> **WORK INSTRUCTION**: Each line starting at the one that contains "Task: Click the star icon next to Kalkylkod" and ending at the one that contains "The image size is (281, 235)." must be returned exactly, and the rest of the listing is left out.

> **DATASET RECORDS**:
==============================
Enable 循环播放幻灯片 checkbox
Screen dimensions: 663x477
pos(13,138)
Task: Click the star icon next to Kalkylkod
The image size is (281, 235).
==============================
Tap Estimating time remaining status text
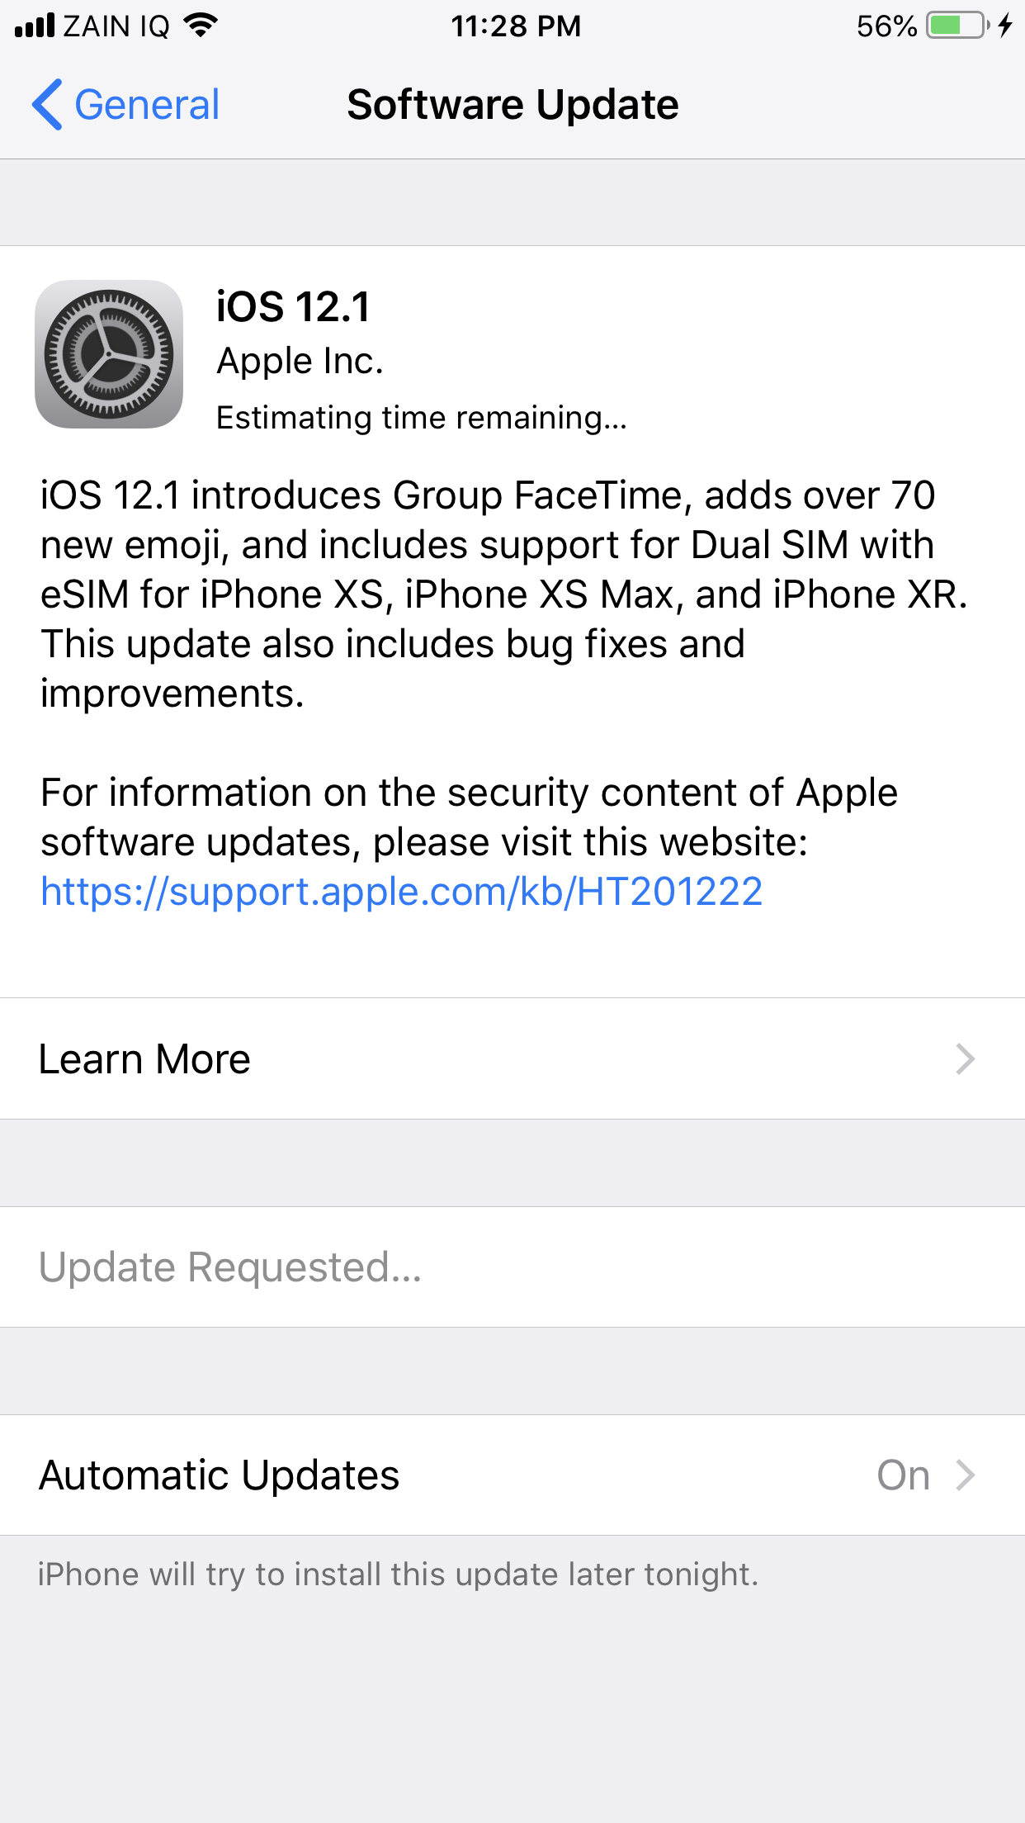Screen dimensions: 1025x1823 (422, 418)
==============================
> **RESULT**:
Task: Click the star icon next to Kalkylkod
The image size is (281, 235).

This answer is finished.